Whether you’re an adrenaline junky or working safely on the job, it’s important to have the right tools and to be informed about the equipment you’re working with. When it comes to using rope on your next adventure or in the field, you want to make sure you’re using the right type for your situation.
One of the most common questions we receive is, what is the difference between dynamic rope and static rope? Knowing the difference is key to rope access safety.
Classifying a rope as dynamic or static depends on how the rope reacts to an applied load.
When it comes to safety and performance, there is no rope is rope mindset. This is because not all rope is made equally. Even if you’re looking at two different ropes of equal quality, one may be better suited for your needs than another. For example, mountain climbers and rescue workers have different needs and therefore require different rope characteristics.
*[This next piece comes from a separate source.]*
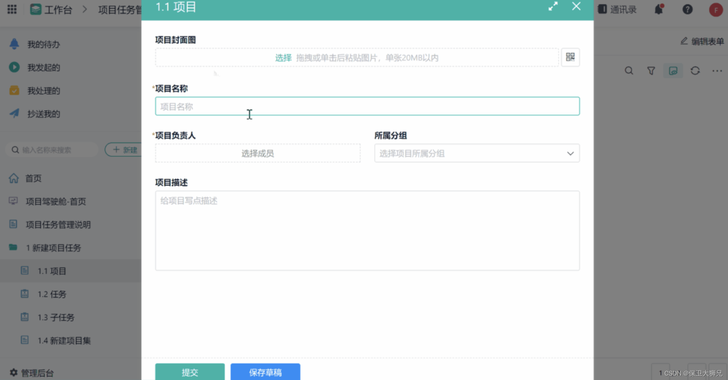The height and width of the screenshot is (380, 728).
Task: Open the apps grid launcher icon
Action: click(12, 9)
Dynamic rope, for instance, is specifically designed to be more tensile; when loaded, a dynamic rope will stretch. Static rope, on the other hand, will not stretch under a load; it’s not as elastic as dynamic rope. The differences in elongation are the result of different fibers and different construction methods used.
If you’re looking for a rope to secure you in the event of a fall, you’ll want dynamic rope. This is because they are intentionally designed to be somewhat elastic and help absorb the impact of a fall. We recommend dynamic rope safety lines for mountain climbers, for instance, because they stretch and cushion the sock of a fall. and/or in any situation where there is the potential for a fall and high-impact forces. By comparison, if you use a static rope to break a fall, there will be much higher impact forces and greater risk for injuries.
Dynamic rope is primarily used in rock climbing, ice climbing, mountaineering, and any other situation where there is the potential for a fall and high-impact forces.
Static ropes, also known as low elongation ropes, are generally used for rescue work, caving, working at heights, and similar fields. In these types of situations, it is important for the rope in question to have minimal elongation and maximum strength. In short: these are designed not to stretch.
If you’re lowering an injured climber, ascending a rope, or hauling up a load, you do not want the stretch that dynamic ropes give for mountaineers. Ascending with a dynamic rope, rather than a static one, is much more tiring. Additionally, the stretch and bounce in the more tensile rope puts excess fatigue on your muscles.